Андрей придвинулся к пульту, неловко, левой рукой, пощелкал клавишами, отключил подачу кислорода.
— Ого, до Маяка сто пятьдесят четыре километра!
— Сто пятьдес… С ума сойти! По джунглям… Без дорог… У нас же ни вездехода, ни винтопланов…
— И ни одного взрослого. Зато пятеро микрочеловечков — от трех до десяти. Плюс одно вредное существо переходного возраста…
— Ты не имеешь права так говорить!
— Да он спит, не услышит…
— Ну и что? Даже на минуту, даже в мыслях не допускай несправедливости — иначе какой ты командир? Отец в тебя поверил, он так и сказал — пятнадцатилетний капитан!
— Не совсем пятнадцатилетний и не совсем капитан… Послезавтра шестнадцать стукнет…
— Помню, отпразднуем. И мой день рождения заодно…
— А тебе сколько?
— Четырнадцать лет, четыре месяца, двадцать шесть дней. Круглая дата.
— Треугольная. Буди детский сад!
— Андрей!
— Молчу-молчу.
Он, хмурясь, выпрыгнул из люка.

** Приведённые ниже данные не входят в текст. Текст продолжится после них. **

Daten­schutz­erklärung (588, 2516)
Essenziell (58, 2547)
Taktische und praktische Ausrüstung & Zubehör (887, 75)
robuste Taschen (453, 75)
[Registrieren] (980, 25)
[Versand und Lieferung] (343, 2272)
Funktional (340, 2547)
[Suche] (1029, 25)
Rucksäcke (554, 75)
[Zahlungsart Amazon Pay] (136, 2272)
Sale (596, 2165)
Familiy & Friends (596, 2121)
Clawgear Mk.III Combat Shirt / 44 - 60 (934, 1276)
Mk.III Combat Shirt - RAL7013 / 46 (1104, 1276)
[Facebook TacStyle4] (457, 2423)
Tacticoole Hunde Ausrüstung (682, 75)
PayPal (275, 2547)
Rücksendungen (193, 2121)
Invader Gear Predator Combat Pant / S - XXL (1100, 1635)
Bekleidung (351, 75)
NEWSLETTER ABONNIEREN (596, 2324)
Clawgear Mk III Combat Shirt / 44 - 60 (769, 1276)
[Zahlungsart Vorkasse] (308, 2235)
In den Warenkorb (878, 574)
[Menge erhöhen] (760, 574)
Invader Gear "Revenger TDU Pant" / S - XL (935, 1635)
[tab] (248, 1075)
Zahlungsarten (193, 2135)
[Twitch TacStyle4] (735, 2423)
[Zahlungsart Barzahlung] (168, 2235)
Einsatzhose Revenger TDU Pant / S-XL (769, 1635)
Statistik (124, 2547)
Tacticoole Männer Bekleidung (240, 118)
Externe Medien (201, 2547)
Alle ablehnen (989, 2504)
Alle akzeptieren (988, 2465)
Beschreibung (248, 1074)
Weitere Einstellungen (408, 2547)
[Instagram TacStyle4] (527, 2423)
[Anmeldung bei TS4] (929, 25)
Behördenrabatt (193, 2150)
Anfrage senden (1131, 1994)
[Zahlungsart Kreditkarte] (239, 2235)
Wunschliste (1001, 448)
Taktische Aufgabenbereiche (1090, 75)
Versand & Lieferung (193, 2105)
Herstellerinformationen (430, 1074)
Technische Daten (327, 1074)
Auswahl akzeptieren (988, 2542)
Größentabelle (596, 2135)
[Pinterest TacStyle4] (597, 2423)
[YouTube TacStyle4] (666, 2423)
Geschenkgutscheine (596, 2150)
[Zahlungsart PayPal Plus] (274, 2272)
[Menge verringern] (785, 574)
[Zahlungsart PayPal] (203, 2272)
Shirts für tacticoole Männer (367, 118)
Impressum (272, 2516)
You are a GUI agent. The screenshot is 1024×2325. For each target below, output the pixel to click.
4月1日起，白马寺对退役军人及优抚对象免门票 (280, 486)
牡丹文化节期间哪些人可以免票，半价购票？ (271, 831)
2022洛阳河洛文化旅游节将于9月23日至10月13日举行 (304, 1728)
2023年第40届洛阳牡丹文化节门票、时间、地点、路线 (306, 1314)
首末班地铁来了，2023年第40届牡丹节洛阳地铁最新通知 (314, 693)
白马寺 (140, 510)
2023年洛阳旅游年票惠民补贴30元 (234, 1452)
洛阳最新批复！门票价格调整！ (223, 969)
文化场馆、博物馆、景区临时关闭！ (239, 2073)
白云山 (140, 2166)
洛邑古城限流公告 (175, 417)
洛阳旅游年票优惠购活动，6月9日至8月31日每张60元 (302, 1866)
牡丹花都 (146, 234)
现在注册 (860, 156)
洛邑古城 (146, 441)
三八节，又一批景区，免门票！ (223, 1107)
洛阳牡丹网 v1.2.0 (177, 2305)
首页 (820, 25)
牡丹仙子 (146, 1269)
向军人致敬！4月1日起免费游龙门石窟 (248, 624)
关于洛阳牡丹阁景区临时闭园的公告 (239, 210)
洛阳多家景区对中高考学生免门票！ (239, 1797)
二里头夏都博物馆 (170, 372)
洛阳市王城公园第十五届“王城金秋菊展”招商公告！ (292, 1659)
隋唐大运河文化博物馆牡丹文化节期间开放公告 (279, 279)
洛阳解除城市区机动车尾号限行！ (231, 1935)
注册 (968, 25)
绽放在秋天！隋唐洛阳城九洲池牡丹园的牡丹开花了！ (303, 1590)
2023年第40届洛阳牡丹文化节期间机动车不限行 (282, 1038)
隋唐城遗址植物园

Пахло бананами. Сияло изумрудное небо. Шумел ветер. Трава и мелкий кустарник постепенно выпрямлялись. Планета сигнальная, резервная, земного типа. Не заселена. Имеет Маяк. Атмосфера безвредна. Растения и животные пригодны в пищу. Вот и все, что запомнил Андрей из поспешных наставлений командора: было не до чужепланетной географии!
— …У нас нет иного выхода, — сказал тогда командор, не снимая слепого гермошлема, точно и через экран своим дыханием мог перенести возбудителя «костной чумы».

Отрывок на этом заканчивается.